Q: What’s the plan, then?
A: There is a plan to rescue him. Myself and several other awesome people are working to gain his trust and befriend him, in the hopes that one day he’ll just hop in the car and go. He’s getting close. I leave my back car door open when I’m there, and he’s put his feet up on the door jamb and had some looks inside. If befriending him doesn’t work, there are other alternatives being explored, but those won’t be publicized.
Q: OK, I’m convinced. How can I help?
A: Thanks! For the most part, our group has everything under control. If a time comes that we need food for him, we’ll ask (on Facebook) – but that’s not been an issue so far, thanks to the generosity of a number of people out there. There have been offers of a doghouse – if he’s still out there this winter, I plan on making him something, but if that changes, I’ll post that, as well.

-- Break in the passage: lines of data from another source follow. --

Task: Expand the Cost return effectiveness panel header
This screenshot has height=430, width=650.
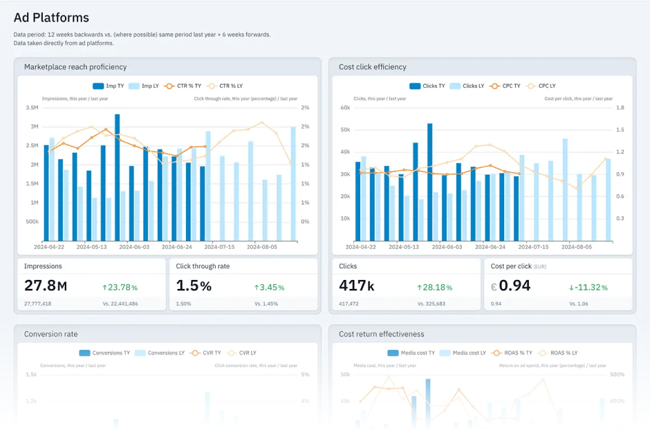Action: tap(382, 334)

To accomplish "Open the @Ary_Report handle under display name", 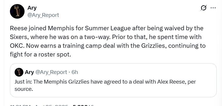I will coord(43,15).
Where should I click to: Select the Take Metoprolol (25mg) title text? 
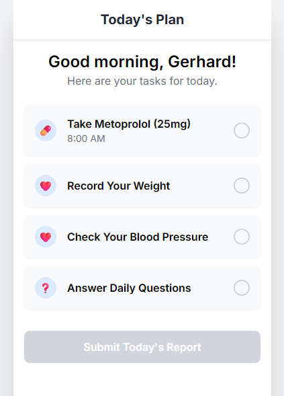coord(129,124)
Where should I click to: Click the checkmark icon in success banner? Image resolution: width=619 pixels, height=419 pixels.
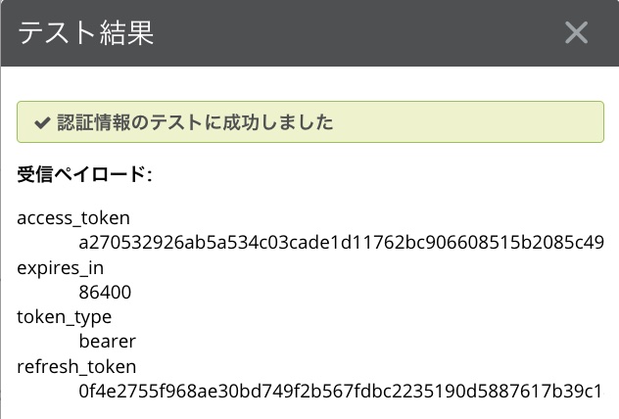click(x=41, y=123)
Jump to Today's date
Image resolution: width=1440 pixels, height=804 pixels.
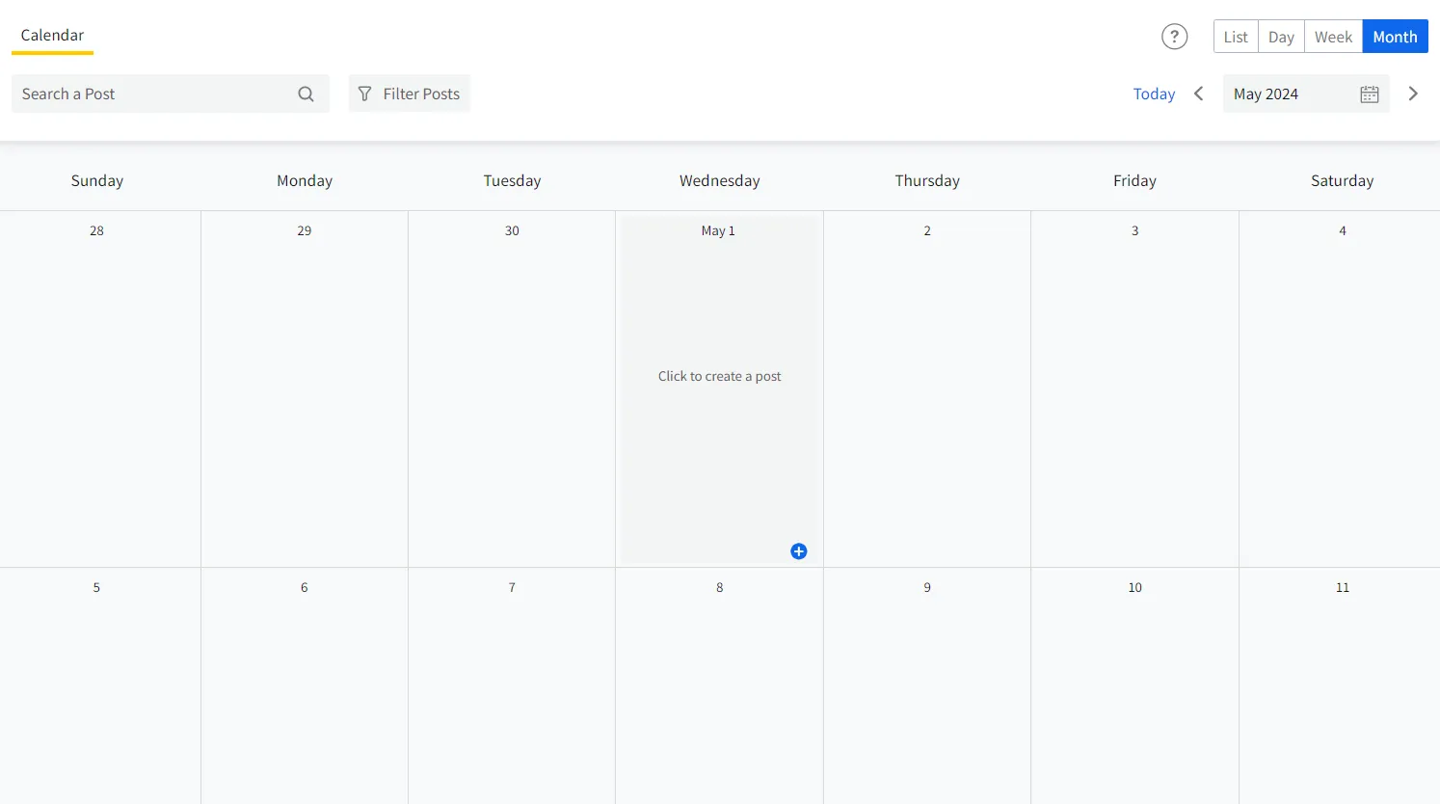pyautogui.click(x=1154, y=94)
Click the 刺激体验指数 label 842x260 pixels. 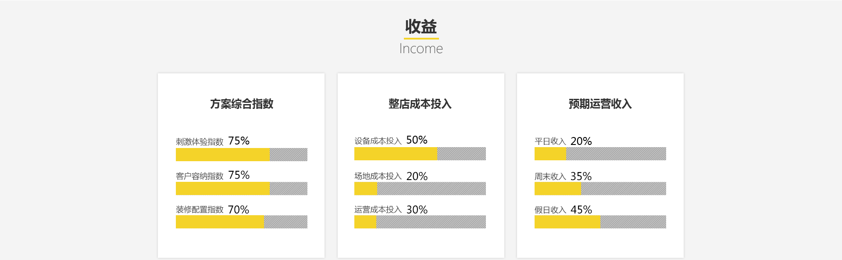200,141
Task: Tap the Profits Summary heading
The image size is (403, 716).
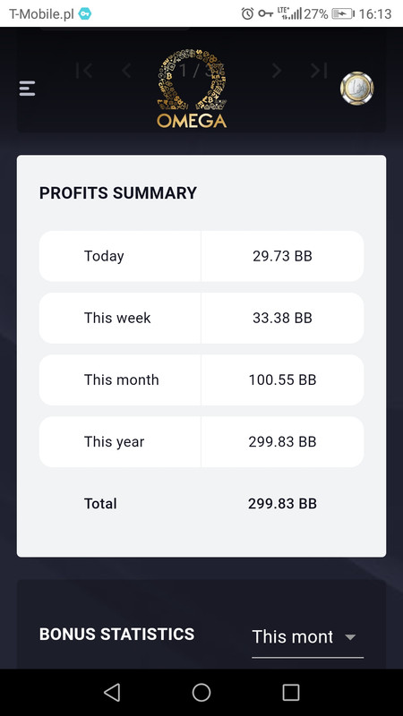Action: 118,192
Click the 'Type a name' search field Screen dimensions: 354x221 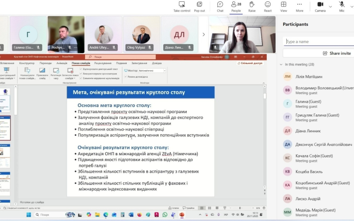(319, 42)
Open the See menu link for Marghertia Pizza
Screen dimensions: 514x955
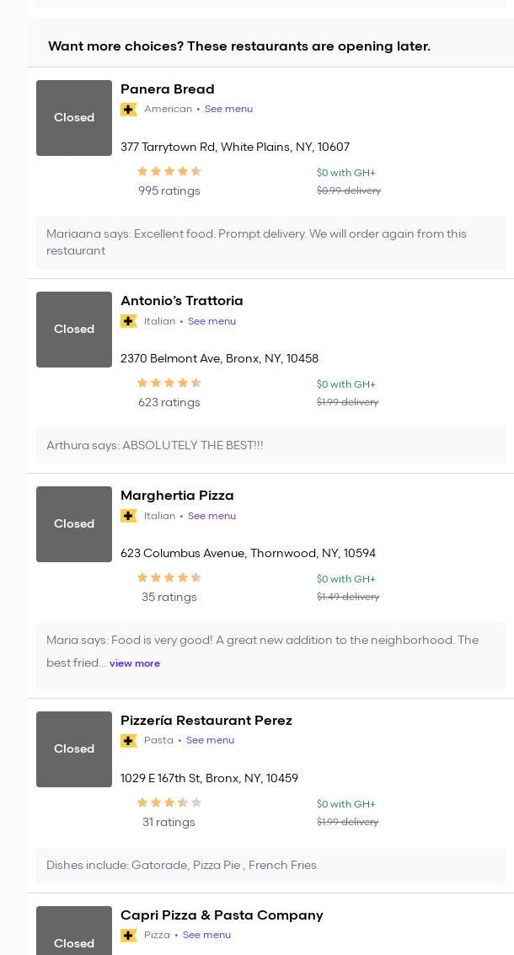tap(211, 516)

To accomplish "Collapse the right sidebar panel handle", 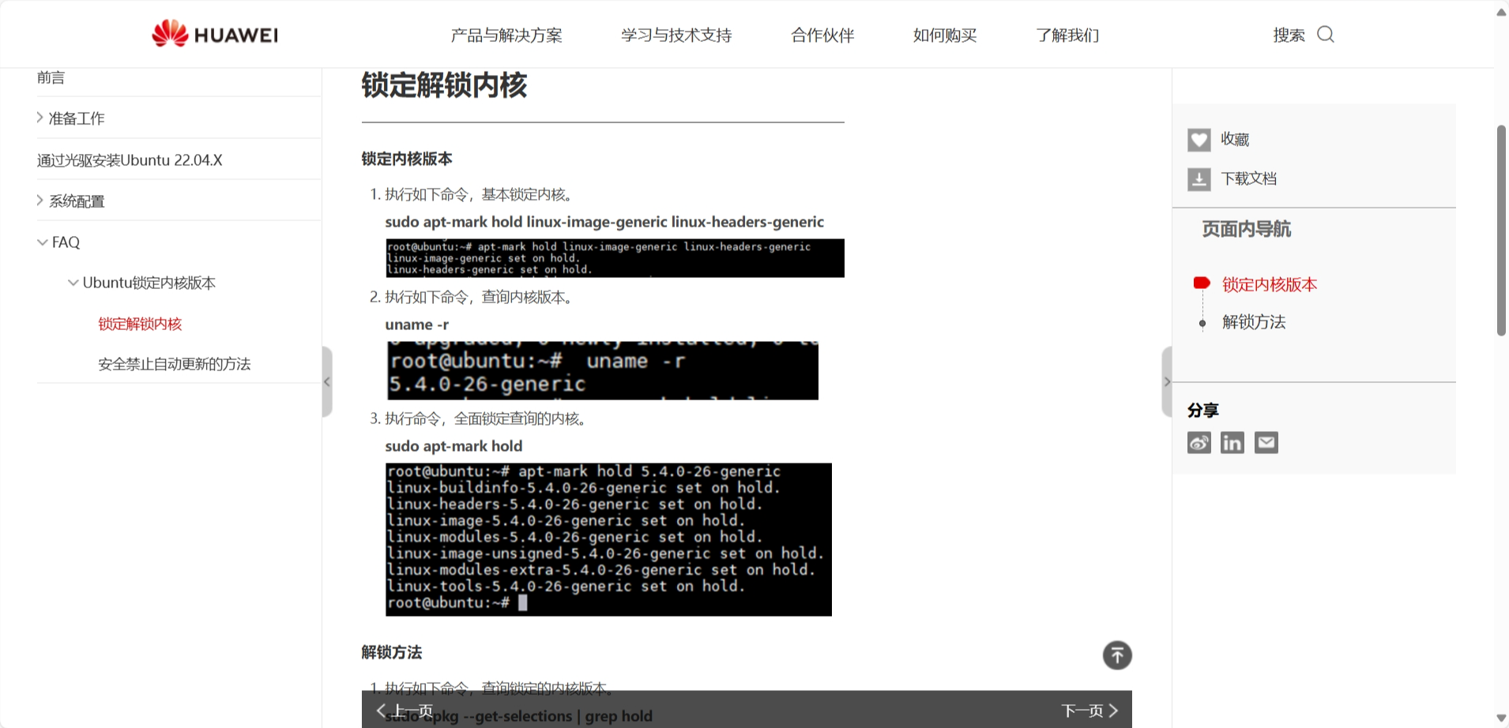I will [1167, 382].
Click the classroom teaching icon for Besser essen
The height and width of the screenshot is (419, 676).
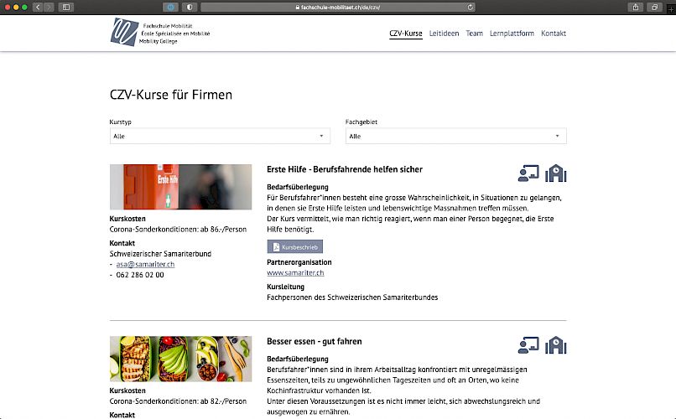pos(528,345)
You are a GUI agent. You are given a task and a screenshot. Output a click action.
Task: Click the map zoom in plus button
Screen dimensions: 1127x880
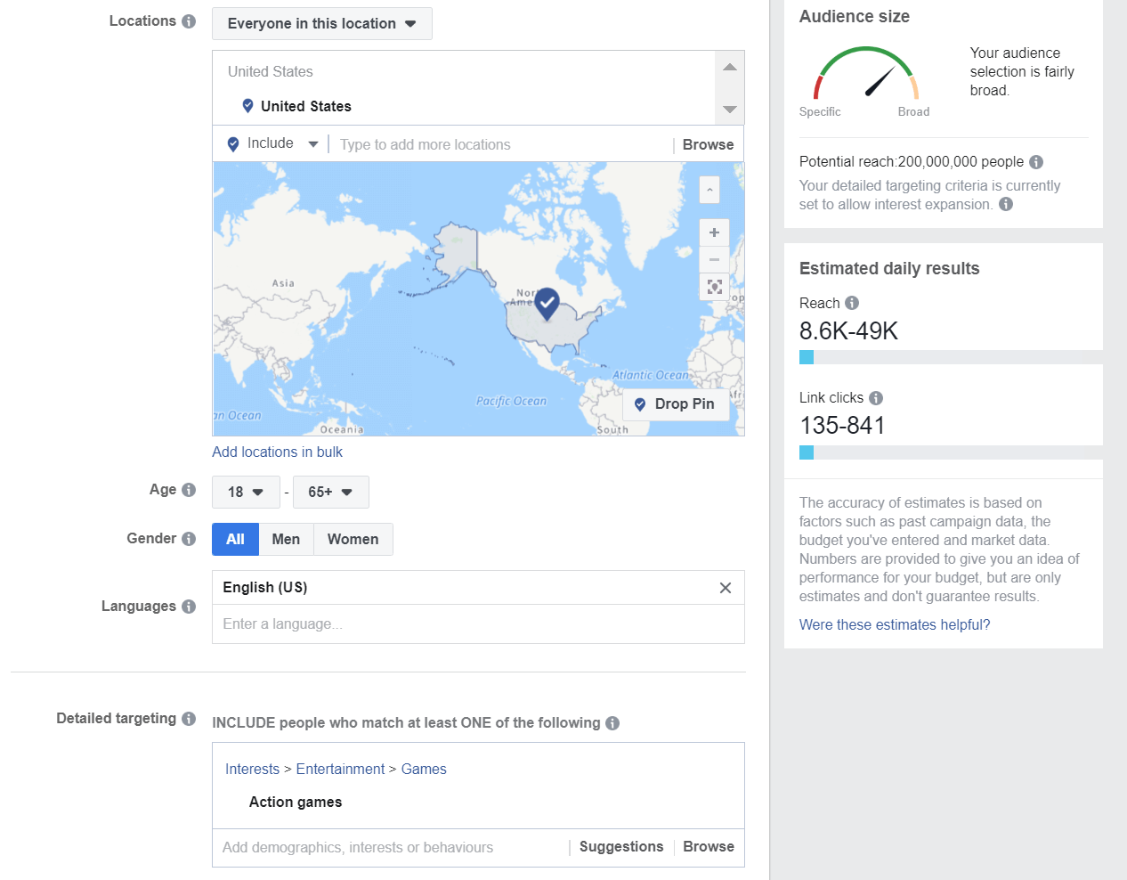[714, 232]
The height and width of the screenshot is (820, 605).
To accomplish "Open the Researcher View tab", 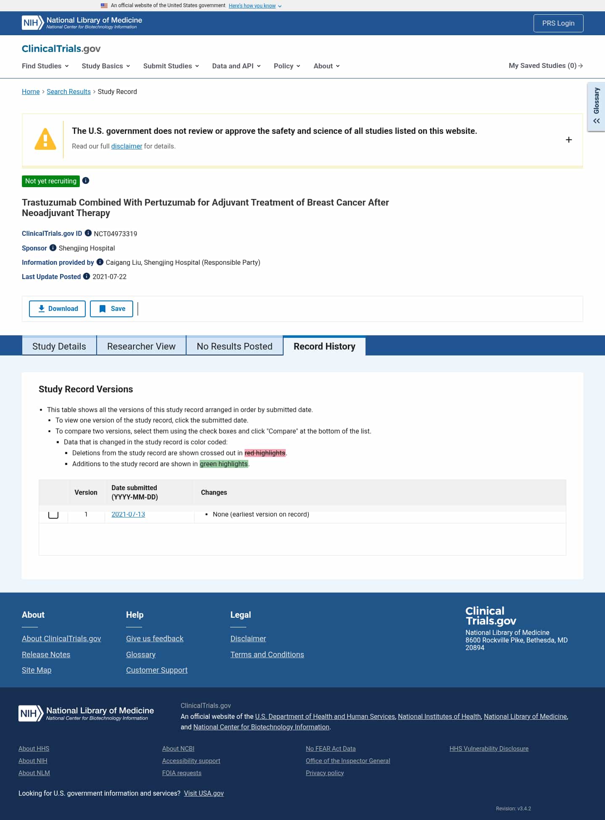I will [141, 346].
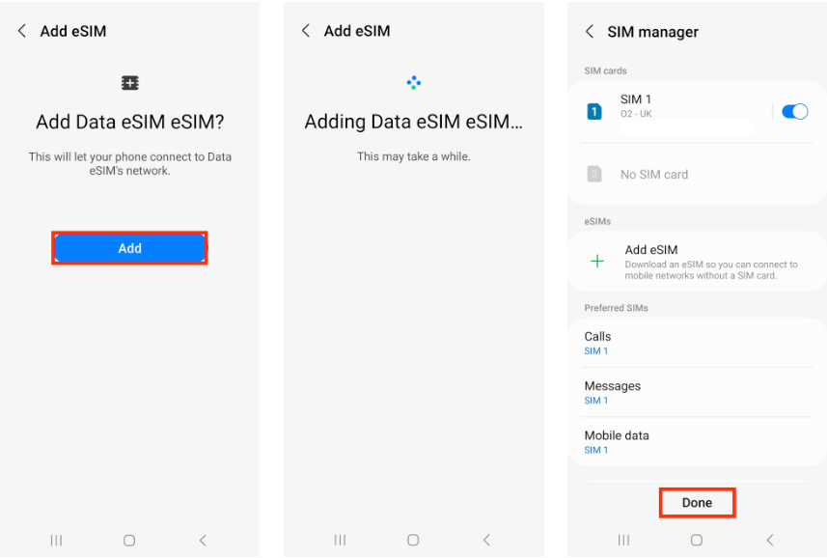The width and height of the screenshot is (827, 558).
Task: Tap the greyed-out No SIM card icon
Action: coord(594,175)
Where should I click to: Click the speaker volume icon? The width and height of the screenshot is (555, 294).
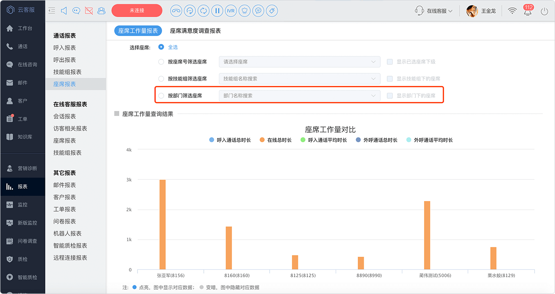tap(64, 11)
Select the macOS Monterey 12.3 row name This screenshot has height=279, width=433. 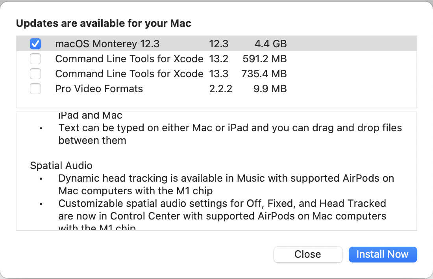(107, 44)
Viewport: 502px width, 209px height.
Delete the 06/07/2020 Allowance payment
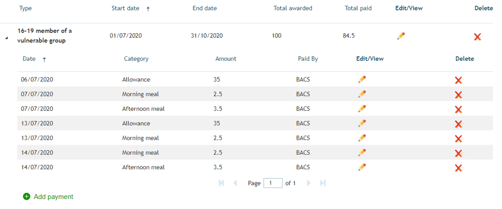(458, 80)
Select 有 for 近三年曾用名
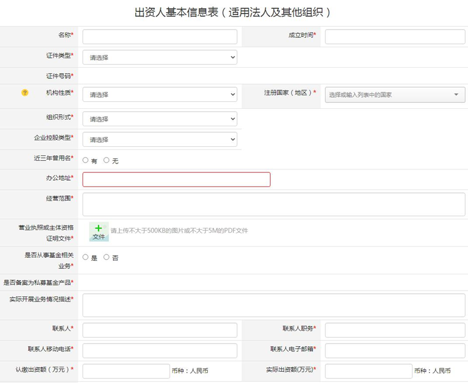 click(85, 160)
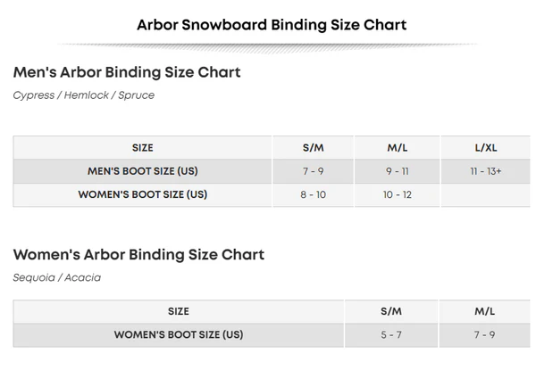This screenshot has width=536, height=370.
Task: Select the Cypress / Hemlock / Spruce subtitle
Action: click(x=84, y=95)
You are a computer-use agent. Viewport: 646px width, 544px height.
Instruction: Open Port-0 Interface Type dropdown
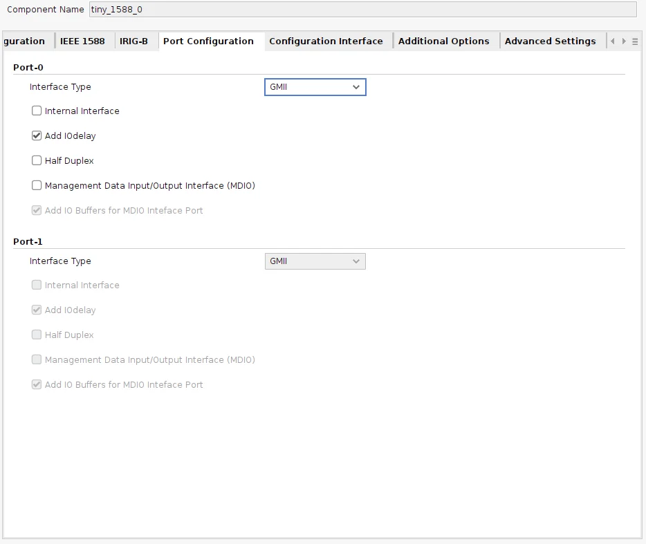click(315, 87)
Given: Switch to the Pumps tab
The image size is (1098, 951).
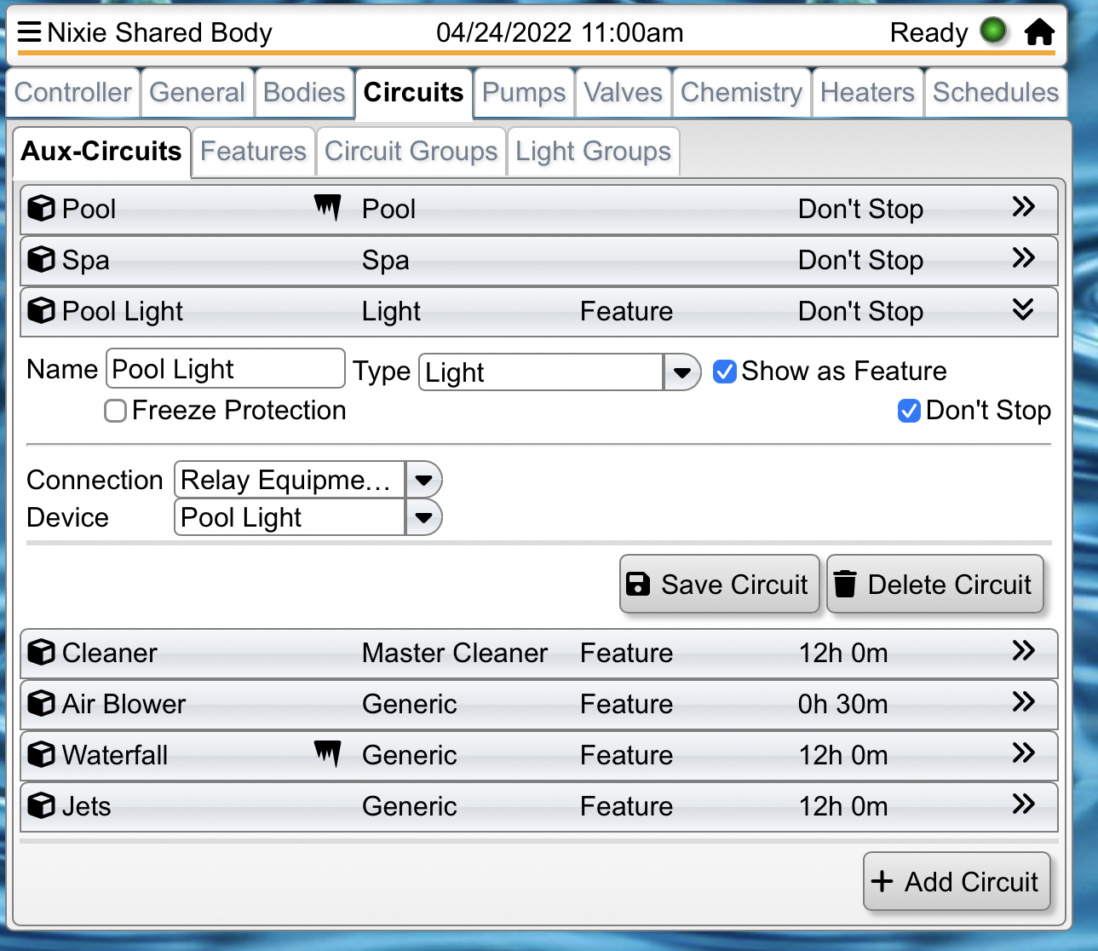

If you’re adamant about donating for the pup, as well as other activities I pursue (trash bags and supplies for cleaning up, candy for the kids, bottles of water to hand out to people who need it, etc), you certainly can donate. My Venmo is @SuckCreekPhotos.
Donations are absolutely not expected or required, but if you feel the need to donate, thanks very much.
The one thing anyone/everyone can do out there is SLOW DOWN. He is often out in the road, and for the most part, he’s smart enough to get out of the way, but there are cars that fly through his section of highway. So please, slow down through there. You can also spread the word about him – he deserves to be known. Also, lay off giving him junk food – while any food is better than none, his diet of discarded cheeseburgers and half-eaten Taco Bell has made him finicky (which I understand – I’ll take fast food over a healthy diet every day).
Q: You know, it’s just a dog.
A: Shut up.
Dedicated fondly to the memory of Fredonia Fred, another pup on a neighboring mountain that lived most of his life on the side of the road; cold, scared, hungry and alone, but loved from a distance by his local community. Fredonia Fred was hit and killed by a car in June 2023. And, of course, my Blackjack and Tonka, who I miss every day.
“Just this side of heaven is a place called Rainbow Bridge.”